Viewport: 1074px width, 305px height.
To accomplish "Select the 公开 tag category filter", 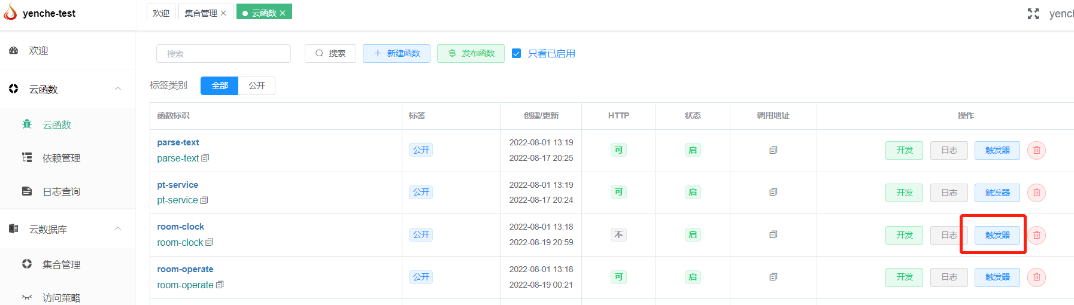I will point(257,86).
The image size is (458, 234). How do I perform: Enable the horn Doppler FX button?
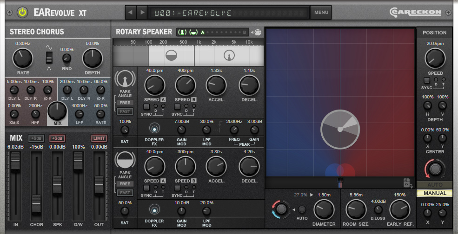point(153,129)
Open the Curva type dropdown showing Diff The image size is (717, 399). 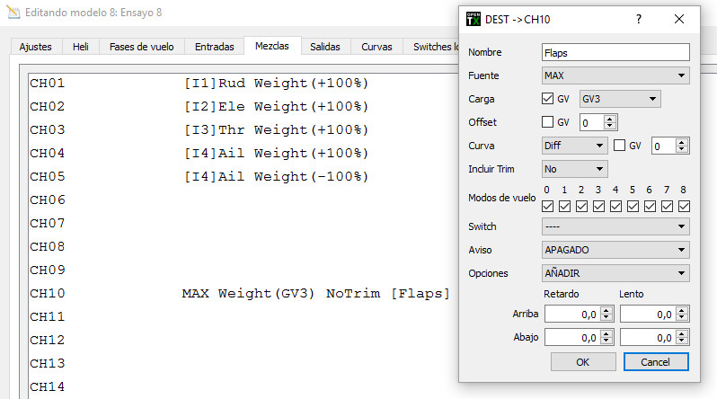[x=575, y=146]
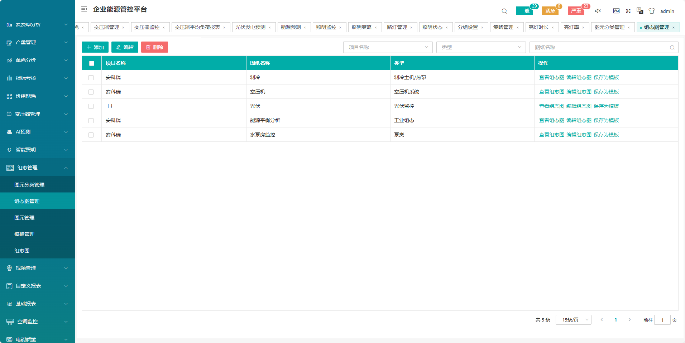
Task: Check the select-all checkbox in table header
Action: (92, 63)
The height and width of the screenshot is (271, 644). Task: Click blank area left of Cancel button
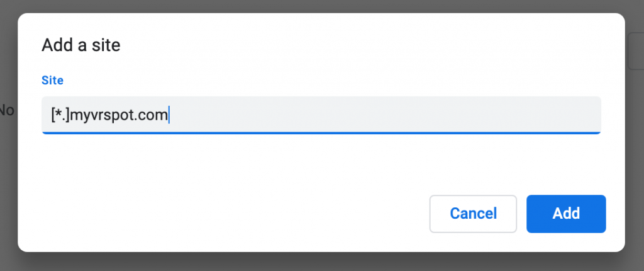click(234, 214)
_ _ _ _
▶ **Task requirements**
Your copy should run from the line that has "The height and" through the last line above, exactly, with both ends in and pictures out.

▶ **Exercise result**
The height and width of the screenshot is (271, 644). Task: Click blank area left of Cancel button
click(234, 214)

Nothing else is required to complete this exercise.